Originally published 1/10/2010 at the FPA's All Things Financial Planning Blog
Robert Schmansky, CFP(r)
In early grade school, my next door neighbor and best friend Mike and I were absolutely inseparable. Any free time you could find us engaged in all varieties of physical games — from basketball, football, to roller hockey. You name the sport, and we could be seen trying to make a one-on-one game of it in our parents’ yards.
Often, Mike’s older brother would challenge us to a game, any game, of two-against-one. Inevitably, when the tide turned against him, anyone within a hundred yard radius could hear a shout of “Barnyard Rules!” This was our warning that the accepted rules of the game were off. The law of the jungle prevailed.
Having grown up in the suburbs of Detroit without a farm within miles, to this day I can’t fathom where he came up with the term, Barnyard Rules. To me, it has always meant using whatever advantage you have to get the job done in the short-term, ignoring the principles (the rules) of the game, and the consequences (generally physical injuries) of breaking them.
Barnyard Rules has come to mean even more to me as I’ve read Dr. Stephen Covey’s books on principles. He frequently uses the example of life on the farm to describe what principled living means. Farmers do not simply declare ‘Barnyard Rules’, and harvest a higher yield of crop. Principles might best be described as things that are, simply because they are.
Likewise, a principled investing plan requires accepting the fundamental truths of markets, your role as an investor, and the knowledge that speculative investments that would tempt us out of greed, or fear, to ‘win’ the game, are simply the ‘barnyard rules’ seeking to gain hold.
Reacting to the downturn, many investors have shed principles. They believe they are adjusting to ‘new realities.’ But in truth, they are ignoring — consciously or not — time-tested sound investment principles. Those include seeking higher returns and yet ignoring the risk, giving into fear or greed and pursuing speculative investments, and not maintaining investments whose purpose is to provide safety and stability, despite their yield. It is true that we have endured a far worse than expected investing “season.” And yes, systematic economic and financial threats, just like hurricanes or droughts, could always bring hard times to the farm again.
But, ask yourself: Is your objective in the new strategy investing for sustainable crop yields, year in and year out? Or are you trying to scratch out a little more yield this year, to next year’s detriment? Or are you running for cover because the sky looks threatening?
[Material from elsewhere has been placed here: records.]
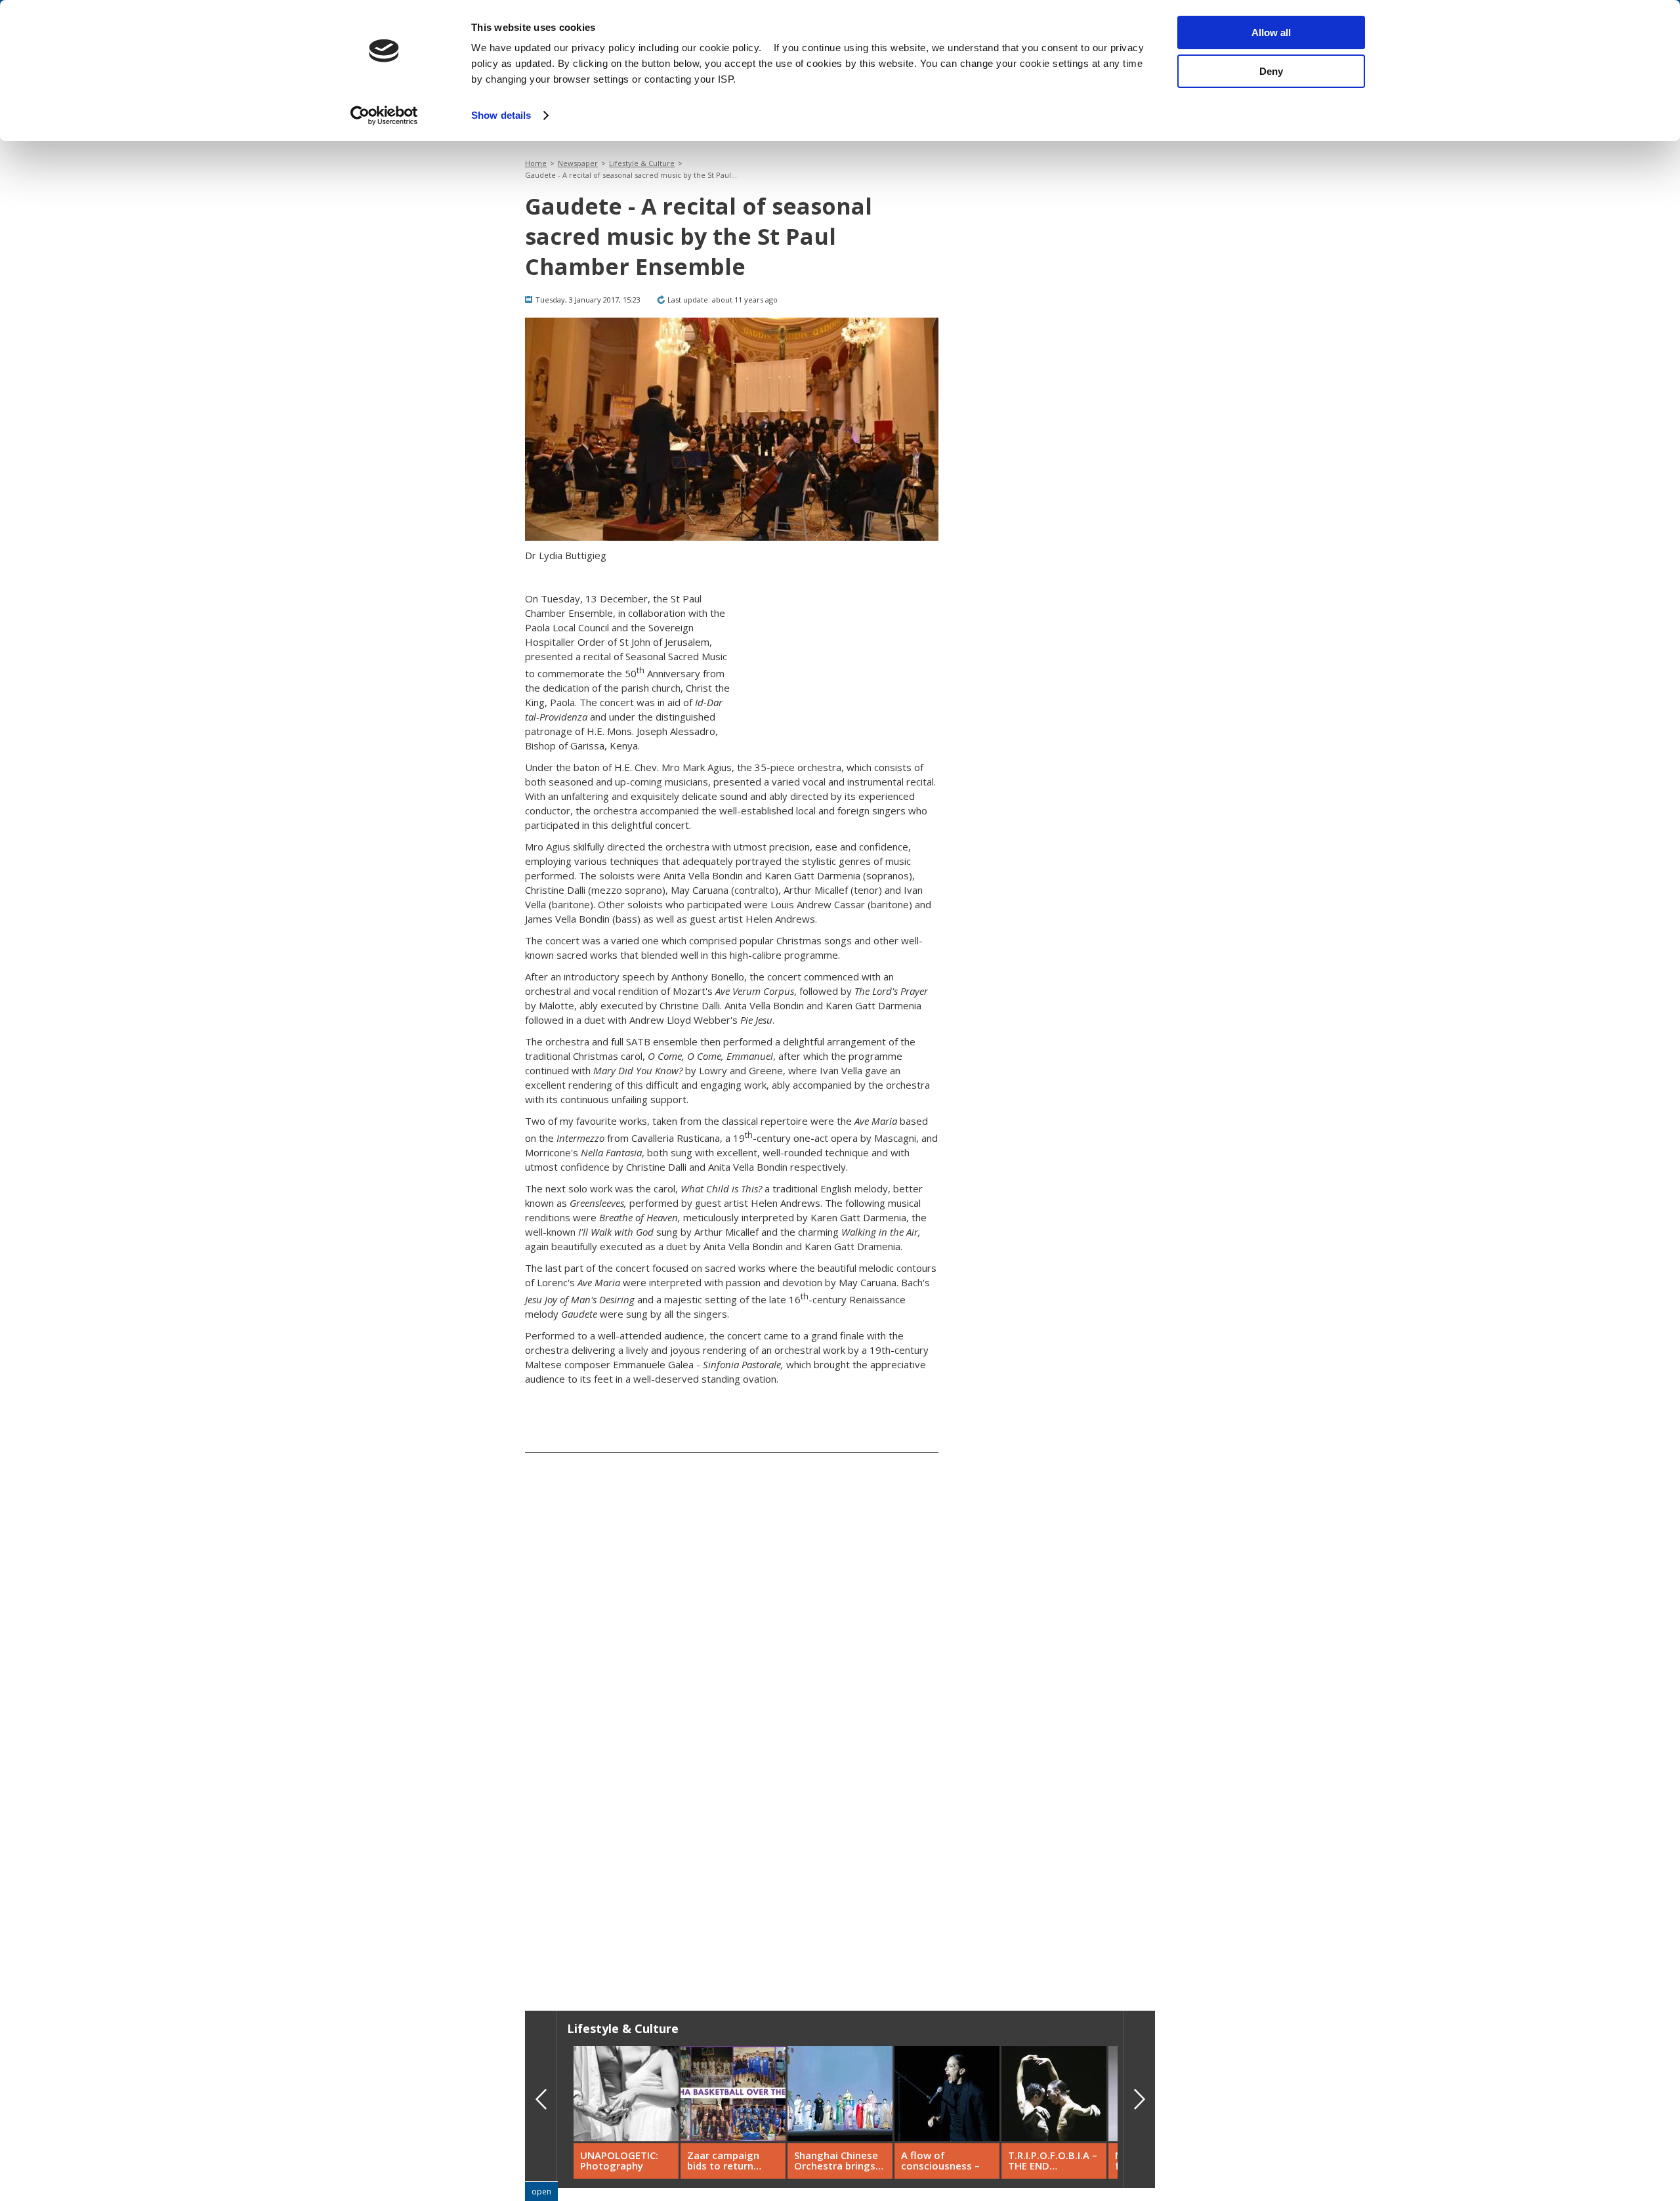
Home (536, 163)
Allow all (1271, 32)
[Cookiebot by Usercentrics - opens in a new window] (384, 115)
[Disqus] (731, 1780)
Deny (1271, 71)
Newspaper (578, 163)
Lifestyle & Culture (642, 163)
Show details (501, 115)
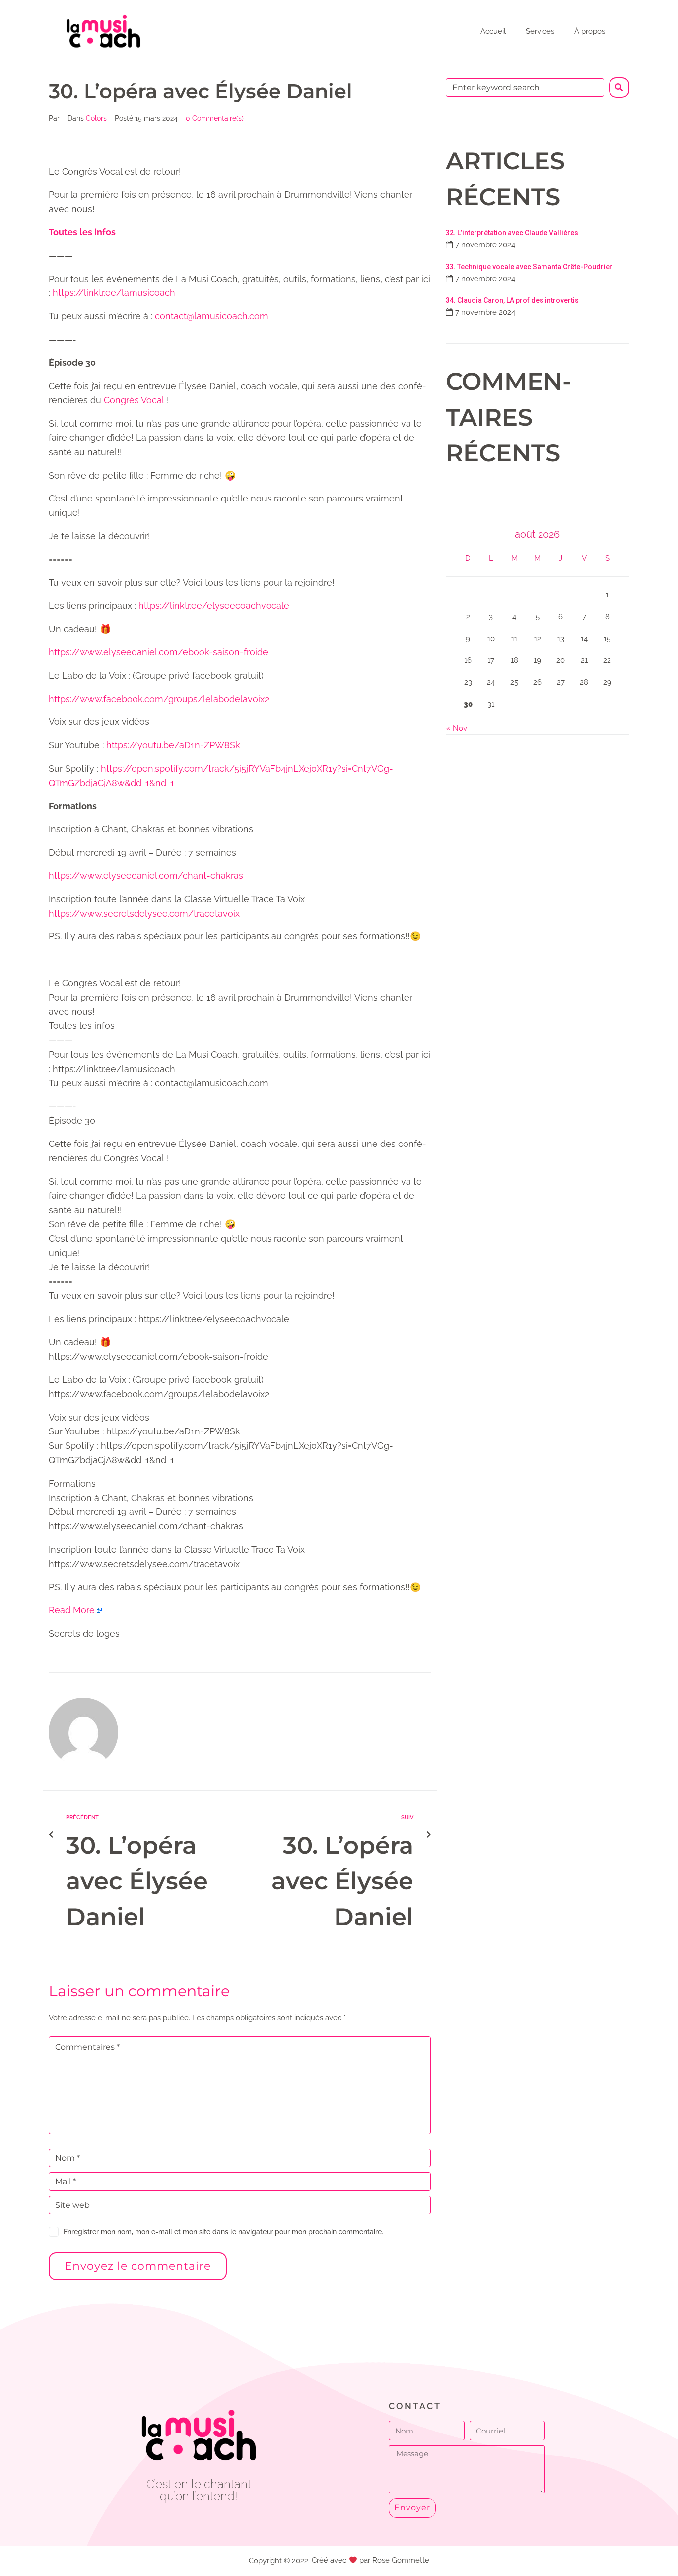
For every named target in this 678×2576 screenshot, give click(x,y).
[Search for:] (525, 87)
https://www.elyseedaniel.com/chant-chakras (146, 875)
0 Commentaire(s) (215, 118)
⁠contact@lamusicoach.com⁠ (211, 316)
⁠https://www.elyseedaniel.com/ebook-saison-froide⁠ (158, 652)
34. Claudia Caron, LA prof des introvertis (512, 300)
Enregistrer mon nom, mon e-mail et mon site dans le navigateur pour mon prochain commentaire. (223, 2232)
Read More (72, 1610)
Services (540, 31)
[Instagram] (221, 2523)
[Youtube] (199, 2523)
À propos (589, 31)
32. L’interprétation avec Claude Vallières (512, 233)
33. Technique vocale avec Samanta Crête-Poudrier (529, 267)
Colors (96, 118)
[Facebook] (176, 2523)
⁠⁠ (82, 232)
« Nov (456, 728)
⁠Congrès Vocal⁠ (134, 400)
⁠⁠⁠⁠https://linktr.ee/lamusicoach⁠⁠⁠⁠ (114, 292)
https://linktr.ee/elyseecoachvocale (213, 605)
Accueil (493, 31)
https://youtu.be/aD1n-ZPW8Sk (173, 745)
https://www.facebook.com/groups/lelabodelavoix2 (159, 699)
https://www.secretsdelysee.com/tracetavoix (144, 913)
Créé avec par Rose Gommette (370, 2560)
Interestingly, I see many investors beginning to ask the same questions that burned them before the downturn — where can I get the most yield; what investment will generate the highest return; should I buy a risky stock; who has the advantage — and how can I get a part of it?
Thanks to Morningstar’s monitoring of investor returns, we can see the consequences of this line of thinking.
For example, one of the best performing domestic mutual funds over the last 10 years, CGM Focus Fund (CGMFX), has a 10 year average annual return (through 11/30/09) of 18.79 percent — handily beating the S&P 500. However, due to the nature of many investors that such performance attracts — i.e. those impatient investors looking for spectacular returns — the average investor in the fund fared dramatically worse. Specifically, the average CGM Focus Fund investor lost an average of 11 percent over the same time period.
On the farm there are no shortcuts for long-term success. Shortcuts — failing to invest in proper equipment maintenance — only create long-term problems. The Barnyard Rules always end in pain and loss. Farms would not produce if their farmers dumped principles. Investors that continuously leave investing principles for the latest pitch or product likewise should be concerned about their prospects for achieving their long-term goals.